Stored data

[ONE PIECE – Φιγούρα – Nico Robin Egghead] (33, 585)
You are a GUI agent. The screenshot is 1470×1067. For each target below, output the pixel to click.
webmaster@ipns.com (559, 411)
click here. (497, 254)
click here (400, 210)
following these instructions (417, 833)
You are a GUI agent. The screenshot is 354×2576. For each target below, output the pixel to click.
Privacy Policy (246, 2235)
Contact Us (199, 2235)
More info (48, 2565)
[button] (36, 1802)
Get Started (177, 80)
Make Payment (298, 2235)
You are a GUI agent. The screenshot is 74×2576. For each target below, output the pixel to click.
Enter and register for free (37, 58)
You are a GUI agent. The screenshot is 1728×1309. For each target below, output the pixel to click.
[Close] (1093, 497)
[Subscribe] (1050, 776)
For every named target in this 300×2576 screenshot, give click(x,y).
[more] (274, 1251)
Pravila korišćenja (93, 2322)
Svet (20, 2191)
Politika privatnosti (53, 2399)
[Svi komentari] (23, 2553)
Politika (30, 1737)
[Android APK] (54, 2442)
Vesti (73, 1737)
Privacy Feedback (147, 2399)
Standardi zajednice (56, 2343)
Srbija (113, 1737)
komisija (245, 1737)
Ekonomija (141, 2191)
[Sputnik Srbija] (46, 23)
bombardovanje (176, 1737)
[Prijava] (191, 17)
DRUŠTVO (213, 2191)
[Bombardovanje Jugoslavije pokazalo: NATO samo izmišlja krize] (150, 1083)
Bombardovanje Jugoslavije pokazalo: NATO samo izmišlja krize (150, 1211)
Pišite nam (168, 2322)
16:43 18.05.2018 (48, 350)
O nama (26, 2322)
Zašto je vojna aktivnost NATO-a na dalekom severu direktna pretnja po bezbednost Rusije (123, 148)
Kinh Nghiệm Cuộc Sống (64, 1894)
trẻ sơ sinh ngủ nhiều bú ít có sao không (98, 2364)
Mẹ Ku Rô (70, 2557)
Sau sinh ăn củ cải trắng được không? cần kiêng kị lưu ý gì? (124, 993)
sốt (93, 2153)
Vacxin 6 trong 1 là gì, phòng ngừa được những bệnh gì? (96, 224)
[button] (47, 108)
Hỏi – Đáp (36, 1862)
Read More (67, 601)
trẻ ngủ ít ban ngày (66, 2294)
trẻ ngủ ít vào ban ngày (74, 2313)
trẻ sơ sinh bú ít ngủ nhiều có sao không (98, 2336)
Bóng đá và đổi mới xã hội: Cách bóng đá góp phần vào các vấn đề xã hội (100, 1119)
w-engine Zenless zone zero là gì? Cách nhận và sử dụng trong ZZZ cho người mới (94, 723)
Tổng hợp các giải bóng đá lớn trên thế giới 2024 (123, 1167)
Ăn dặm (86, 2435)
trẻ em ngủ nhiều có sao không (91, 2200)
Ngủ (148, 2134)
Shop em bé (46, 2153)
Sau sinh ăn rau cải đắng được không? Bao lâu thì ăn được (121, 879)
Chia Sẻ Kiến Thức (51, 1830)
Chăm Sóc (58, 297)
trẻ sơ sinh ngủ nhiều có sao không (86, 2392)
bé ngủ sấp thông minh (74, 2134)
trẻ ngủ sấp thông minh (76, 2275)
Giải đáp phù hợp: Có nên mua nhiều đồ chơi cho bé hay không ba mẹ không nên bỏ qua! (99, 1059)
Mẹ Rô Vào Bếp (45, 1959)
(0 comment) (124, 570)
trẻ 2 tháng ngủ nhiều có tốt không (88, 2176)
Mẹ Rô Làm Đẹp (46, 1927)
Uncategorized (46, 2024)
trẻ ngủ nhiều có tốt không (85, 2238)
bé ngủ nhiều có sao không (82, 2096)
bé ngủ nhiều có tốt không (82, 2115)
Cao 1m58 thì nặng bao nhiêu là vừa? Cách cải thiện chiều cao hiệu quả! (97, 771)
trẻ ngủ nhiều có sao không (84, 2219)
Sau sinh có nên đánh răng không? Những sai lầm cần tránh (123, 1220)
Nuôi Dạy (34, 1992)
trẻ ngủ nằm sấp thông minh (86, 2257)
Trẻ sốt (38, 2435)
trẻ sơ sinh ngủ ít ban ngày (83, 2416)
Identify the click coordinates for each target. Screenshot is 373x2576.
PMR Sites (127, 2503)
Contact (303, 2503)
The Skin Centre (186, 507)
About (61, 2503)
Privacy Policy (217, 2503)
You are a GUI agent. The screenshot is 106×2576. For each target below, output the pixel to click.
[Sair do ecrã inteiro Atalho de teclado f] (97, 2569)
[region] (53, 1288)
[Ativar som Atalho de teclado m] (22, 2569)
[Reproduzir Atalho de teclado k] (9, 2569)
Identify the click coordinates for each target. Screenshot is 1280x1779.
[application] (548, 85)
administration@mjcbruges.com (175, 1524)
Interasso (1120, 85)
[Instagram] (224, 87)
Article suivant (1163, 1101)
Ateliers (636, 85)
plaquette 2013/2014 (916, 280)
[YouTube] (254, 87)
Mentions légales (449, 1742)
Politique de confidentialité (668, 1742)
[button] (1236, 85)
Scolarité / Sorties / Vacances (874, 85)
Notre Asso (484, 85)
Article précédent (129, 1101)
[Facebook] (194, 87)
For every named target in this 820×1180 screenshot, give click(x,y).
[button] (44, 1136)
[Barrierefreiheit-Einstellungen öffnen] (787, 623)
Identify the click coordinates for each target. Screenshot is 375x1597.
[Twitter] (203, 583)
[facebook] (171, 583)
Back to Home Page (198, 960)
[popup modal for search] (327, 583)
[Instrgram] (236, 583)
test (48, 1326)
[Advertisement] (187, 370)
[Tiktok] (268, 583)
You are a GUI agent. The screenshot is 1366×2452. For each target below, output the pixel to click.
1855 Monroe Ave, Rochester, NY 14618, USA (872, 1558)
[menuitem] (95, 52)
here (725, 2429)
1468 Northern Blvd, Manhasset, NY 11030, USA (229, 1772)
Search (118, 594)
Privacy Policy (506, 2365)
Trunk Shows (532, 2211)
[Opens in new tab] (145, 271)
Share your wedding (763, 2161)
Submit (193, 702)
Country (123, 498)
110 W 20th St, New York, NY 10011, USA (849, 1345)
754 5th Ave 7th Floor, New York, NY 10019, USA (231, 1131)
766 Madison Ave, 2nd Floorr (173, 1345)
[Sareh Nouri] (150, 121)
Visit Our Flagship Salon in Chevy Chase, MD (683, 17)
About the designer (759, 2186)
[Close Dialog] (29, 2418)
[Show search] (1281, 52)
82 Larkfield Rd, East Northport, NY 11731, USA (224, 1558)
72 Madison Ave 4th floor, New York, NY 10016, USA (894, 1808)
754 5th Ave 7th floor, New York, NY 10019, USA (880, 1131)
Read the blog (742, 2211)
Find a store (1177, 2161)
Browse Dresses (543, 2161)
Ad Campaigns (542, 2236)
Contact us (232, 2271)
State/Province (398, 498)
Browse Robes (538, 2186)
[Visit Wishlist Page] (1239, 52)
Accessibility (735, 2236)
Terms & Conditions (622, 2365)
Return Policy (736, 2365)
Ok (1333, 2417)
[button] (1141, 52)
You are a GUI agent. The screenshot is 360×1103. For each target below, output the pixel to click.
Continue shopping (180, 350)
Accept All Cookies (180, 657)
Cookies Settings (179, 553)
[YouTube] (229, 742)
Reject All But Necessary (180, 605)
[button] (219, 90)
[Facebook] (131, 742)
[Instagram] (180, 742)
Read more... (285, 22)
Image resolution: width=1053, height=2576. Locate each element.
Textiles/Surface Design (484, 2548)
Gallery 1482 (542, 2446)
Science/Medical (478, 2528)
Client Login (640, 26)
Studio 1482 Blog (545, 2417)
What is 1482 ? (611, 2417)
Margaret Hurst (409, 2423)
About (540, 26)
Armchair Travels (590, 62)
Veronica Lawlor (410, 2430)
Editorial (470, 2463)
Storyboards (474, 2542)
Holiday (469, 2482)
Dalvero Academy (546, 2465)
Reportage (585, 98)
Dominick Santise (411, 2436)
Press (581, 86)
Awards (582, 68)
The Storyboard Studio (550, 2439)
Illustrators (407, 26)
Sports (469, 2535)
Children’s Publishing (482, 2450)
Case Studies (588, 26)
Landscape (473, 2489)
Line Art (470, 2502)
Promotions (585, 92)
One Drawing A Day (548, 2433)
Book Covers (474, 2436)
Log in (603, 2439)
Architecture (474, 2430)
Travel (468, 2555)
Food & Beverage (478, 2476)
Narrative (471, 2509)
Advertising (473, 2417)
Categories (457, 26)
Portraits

* PROMPT
Copy out only the lines of the records above from the one with "[Subscribe] (1050, 776)" through the one with "bé ngủ nhiều có tốt không (82, 2115)", exactly as they stand, both included.

* OUTPUT BELOW
[Subscribe] (1050, 776)
For every named target in this 300×2576 screenshot, give click(x,y).
[more] (274, 1251)
Pravila korišćenja (93, 2322)
Svet (20, 2191)
Politika privatnosti (53, 2399)
[Svi komentari] (23, 2553)
Politika (30, 1737)
[Android APK] (54, 2442)
Vesti (73, 1737)
Privacy Feedback (147, 2399)
Standardi zajednice (56, 2343)
Srbija (113, 1737)
komisija (245, 1737)
Ekonomija (141, 2191)
[Sputnik Srbija] (46, 23)
bombardovanje (176, 1737)
[Prijava] (191, 17)
DRUŠTVO (213, 2191)
[Bombardovanje Jugoslavije pokazalo: NATO samo izmišlja krize] (150, 1083)
Bombardovanje Jugoslavije pokazalo: NATO samo izmišlja krize (150, 1211)
Pišite nam (168, 2322)
16:43 18.05.2018 (48, 350)
O nama (26, 2322)
Zašto je vojna aktivnost NATO-a na dalekom severu direktna pretnja po bezbednost Rusije (123, 148)
Kinh Nghiệm Cuộc Sống (64, 1894)
trẻ sơ sinh ngủ nhiều bú ít có sao không (98, 2364)
Mẹ Ku Rô (70, 2557)
Sau sinh ăn củ cải trắng được không? cần kiêng kị lưu ý gì? (124, 993)
sốt (93, 2153)
Vacxin 6 trong 1 là gì, phòng ngừa được những bệnh gì? (96, 224)
[button] (47, 108)
Hỏi – Đáp (36, 1862)
Read More (67, 601)
trẻ ngủ ít ban ngày (66, 2294)
trẻ ngủ ít vào ban ngày (74, 2313)
trẻ sơ sinh bú ít ngủ nhiều có sao không (98, 2336)
Bóng đá và đổi mới xã hội: Cách bóng đá góp phần vào các vấn đề xã hội (100, 1119)
w-engine Zenless zone zero là gì? Cách nhận và sử dụng trong ZZZ cho người mới (94, 723)
Tổng hợp các giải bóng đá lớn trên thế giới 2024 (123, 1167)
Ăn dặm (86, 2435)
trẻ em ngủ nhiều có sao không (91, 2200)
Ngủ (148, 2134)
Shop em bé (46, 2153)
Sau sinh ăn rau cải đắng được không? Bao lâu thì ăn được (121, 879)
Chia Sẻ Kiến Thức (51, 1830)
Chăm Sóc (58, 297)
trẻ sơ sinh ngủ nhiều có sao không (86, 2392)
bé ngủ sấp thông minh (74, 2134)
trẻ ngủ sấp thông minh (76, 2275)
Giải đáp phù hợp: Có nên mua nhiều đồ chơi cho bé hay không ba mẹ không nên bỏ qua! (99, 1059)
Mẹ Rô Vào Bếp (45, 1959)
(0 comment) (124, 570)
trẻ 2 tháng ngủ nhiều có tốt không (88, 2176)
Mẹ Rô Làm Đẹp (46, 1927)
Uncategorized (46, 2024)
trẻ ngủ nhiều có tốt không (85, 2238)
bé ngủ nhiều có sao không (82, 2096)
bé ngủ nhiều có tốt không (82, 2115)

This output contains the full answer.